_Record set_:
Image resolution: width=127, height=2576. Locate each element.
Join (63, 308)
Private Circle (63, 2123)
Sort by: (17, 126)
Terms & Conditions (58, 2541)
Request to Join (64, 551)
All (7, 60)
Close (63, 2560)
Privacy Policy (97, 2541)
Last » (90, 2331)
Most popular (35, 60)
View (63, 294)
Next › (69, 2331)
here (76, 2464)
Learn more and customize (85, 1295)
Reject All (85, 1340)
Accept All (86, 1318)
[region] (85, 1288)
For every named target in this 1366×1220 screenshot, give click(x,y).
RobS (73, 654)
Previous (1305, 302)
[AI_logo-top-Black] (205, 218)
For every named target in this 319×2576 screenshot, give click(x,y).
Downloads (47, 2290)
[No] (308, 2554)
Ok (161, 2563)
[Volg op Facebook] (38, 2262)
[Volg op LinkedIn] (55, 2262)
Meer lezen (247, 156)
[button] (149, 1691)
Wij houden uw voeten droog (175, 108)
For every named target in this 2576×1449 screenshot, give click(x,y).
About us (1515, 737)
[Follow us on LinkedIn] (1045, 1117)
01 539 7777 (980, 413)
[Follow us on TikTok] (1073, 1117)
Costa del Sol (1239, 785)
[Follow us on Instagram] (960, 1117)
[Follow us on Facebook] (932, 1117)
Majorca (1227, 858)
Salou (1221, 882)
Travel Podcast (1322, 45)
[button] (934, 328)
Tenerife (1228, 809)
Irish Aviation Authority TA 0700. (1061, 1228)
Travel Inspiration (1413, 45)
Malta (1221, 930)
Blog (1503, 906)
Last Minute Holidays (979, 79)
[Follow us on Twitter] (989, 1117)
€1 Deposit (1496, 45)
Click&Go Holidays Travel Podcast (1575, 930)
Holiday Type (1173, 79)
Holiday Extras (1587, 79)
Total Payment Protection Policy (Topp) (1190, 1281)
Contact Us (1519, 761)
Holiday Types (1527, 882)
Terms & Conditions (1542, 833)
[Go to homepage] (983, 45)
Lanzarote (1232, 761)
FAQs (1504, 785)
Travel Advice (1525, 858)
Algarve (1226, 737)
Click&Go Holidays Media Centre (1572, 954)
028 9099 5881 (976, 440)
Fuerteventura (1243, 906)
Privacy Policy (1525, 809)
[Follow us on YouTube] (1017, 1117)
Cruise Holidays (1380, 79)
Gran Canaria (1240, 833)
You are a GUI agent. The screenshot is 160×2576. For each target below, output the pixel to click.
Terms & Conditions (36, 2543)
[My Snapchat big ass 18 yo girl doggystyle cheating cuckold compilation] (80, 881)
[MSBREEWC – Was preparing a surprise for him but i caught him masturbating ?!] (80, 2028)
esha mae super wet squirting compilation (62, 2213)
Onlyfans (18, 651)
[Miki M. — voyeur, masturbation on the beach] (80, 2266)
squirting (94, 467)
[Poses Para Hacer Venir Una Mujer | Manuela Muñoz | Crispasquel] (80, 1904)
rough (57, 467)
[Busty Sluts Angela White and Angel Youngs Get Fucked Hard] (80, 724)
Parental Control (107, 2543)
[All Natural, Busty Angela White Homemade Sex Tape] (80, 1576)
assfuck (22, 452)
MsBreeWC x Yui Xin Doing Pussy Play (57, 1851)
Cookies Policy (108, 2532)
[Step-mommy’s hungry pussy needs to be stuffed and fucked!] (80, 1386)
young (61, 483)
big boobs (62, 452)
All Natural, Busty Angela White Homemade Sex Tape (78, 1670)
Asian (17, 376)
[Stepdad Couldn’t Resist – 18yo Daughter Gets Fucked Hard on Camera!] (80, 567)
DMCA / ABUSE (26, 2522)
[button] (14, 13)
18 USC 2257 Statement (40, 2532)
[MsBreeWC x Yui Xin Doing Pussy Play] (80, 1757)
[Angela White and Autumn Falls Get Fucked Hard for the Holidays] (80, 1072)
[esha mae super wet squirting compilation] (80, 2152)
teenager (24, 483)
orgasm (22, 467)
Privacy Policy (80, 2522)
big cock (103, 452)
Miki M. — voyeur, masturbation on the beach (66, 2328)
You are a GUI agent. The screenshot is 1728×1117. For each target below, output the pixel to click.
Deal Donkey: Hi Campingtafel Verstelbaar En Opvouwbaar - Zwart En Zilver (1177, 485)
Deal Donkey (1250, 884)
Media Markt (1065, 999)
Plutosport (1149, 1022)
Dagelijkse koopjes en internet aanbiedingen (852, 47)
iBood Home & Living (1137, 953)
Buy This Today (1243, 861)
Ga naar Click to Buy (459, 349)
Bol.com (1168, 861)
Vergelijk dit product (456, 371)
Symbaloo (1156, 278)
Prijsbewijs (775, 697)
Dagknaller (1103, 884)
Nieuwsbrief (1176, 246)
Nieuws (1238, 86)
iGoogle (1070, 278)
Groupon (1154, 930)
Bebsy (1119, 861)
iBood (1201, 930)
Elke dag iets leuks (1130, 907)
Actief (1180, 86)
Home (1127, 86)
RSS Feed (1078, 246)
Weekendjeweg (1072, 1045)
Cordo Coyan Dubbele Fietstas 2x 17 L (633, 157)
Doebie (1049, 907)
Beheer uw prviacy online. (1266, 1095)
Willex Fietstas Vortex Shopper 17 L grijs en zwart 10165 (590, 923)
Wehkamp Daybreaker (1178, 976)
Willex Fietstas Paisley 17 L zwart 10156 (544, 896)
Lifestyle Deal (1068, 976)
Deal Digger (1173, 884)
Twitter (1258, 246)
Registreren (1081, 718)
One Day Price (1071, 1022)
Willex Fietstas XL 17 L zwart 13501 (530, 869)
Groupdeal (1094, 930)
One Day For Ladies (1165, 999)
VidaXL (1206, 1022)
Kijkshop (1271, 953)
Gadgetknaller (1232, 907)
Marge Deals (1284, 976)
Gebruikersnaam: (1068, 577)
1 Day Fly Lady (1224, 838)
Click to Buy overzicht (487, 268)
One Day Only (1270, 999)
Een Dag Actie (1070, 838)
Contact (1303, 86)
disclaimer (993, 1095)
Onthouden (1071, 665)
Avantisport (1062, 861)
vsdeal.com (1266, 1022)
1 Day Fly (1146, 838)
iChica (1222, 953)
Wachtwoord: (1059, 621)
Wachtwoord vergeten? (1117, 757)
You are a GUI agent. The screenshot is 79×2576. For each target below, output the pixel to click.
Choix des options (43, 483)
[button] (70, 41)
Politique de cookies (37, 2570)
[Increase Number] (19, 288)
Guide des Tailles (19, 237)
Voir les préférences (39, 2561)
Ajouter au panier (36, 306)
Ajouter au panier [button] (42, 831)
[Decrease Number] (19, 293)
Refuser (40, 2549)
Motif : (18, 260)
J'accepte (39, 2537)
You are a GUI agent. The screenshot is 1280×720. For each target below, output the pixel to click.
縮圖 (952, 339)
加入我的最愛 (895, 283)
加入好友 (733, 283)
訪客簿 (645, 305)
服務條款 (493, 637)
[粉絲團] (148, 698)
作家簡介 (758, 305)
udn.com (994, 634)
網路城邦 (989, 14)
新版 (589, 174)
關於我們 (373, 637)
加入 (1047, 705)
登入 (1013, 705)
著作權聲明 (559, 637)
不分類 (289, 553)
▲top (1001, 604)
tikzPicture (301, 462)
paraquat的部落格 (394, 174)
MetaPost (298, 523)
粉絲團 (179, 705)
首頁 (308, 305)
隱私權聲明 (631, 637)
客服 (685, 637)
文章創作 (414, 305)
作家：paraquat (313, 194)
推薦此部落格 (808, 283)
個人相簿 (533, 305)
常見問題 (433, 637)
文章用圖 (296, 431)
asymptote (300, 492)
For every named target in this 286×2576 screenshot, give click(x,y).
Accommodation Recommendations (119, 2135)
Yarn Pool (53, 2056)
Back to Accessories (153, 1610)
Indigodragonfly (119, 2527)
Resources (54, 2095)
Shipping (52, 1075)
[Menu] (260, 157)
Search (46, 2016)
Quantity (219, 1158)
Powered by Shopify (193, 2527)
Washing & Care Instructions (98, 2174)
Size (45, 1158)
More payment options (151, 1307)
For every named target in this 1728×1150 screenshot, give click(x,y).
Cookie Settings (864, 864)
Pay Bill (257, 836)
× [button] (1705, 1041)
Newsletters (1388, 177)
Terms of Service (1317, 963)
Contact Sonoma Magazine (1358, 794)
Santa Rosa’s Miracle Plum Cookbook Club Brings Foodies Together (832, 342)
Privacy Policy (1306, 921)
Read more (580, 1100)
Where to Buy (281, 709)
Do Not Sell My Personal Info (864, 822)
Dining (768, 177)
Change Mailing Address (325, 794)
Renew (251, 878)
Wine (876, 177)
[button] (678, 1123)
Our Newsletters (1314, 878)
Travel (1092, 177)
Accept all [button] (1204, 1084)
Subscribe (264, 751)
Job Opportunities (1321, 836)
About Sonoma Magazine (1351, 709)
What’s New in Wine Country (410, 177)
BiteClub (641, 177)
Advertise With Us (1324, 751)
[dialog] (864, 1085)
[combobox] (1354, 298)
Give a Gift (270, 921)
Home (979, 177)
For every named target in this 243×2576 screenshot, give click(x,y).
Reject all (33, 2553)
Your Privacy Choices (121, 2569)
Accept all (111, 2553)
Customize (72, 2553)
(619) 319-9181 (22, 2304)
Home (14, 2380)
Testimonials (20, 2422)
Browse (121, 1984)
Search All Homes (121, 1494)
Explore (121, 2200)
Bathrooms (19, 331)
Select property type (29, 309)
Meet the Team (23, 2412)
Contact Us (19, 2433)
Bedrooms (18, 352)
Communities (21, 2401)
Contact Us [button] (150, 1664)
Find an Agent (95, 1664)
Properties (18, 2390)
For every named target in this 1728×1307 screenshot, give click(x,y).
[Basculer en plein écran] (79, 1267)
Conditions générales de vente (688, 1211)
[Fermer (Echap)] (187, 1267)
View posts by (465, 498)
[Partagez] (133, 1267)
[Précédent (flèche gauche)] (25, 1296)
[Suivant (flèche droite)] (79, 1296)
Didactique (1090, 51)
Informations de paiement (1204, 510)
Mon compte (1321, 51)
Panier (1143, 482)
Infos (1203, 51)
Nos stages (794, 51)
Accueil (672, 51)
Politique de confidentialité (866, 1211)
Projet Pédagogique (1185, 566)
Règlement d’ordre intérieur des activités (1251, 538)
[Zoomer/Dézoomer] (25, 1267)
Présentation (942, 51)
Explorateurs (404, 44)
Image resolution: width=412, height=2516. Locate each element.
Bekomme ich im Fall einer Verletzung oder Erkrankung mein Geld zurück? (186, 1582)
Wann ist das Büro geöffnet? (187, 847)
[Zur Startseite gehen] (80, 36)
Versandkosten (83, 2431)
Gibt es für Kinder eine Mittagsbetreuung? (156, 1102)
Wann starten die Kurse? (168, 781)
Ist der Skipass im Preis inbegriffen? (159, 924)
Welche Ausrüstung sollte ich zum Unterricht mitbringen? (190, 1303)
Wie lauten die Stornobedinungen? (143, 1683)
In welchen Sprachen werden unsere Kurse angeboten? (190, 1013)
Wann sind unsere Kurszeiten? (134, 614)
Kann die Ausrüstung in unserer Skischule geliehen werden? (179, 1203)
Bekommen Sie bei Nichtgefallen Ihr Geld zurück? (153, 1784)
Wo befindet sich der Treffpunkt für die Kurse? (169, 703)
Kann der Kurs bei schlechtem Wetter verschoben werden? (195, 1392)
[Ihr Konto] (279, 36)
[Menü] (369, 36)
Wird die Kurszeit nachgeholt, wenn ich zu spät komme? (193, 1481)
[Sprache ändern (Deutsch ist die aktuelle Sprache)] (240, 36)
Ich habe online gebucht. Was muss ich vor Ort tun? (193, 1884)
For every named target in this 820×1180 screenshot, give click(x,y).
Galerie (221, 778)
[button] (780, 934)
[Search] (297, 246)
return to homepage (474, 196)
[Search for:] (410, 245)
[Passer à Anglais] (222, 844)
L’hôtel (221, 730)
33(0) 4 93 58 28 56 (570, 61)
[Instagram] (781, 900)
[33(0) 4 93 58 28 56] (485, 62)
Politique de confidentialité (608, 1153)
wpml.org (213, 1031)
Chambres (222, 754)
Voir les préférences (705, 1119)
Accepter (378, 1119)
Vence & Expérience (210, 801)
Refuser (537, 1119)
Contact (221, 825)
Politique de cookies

_Your assignment_: Look through the data above and return exactly the lines from the one that contains "Salou (1221, 882)" to the one that contains "Holiday Extras (1587, 79)", inclusive, with nothing else.

_Exercise response_:
Salou (1221, 882)
Travel Podcast (1322, 45)
[button] (934, 328)
Tenerife (1228, 809)
Irish Aviation Authority TA 0700. (1061, 1228)
Travel Inspiration (1413, 45)
Malta (1221, 930)
Blog (1503, 906)
Last Minute Holidays (979, 79)
[Follow us on Twitter] (989, 1117)
€1 Deposit (1496, 45)
Click&Go Holidays Travel Podcast (1575, 930)
Holiday Type (1173, 79)
Holiday Extras (1587, 79)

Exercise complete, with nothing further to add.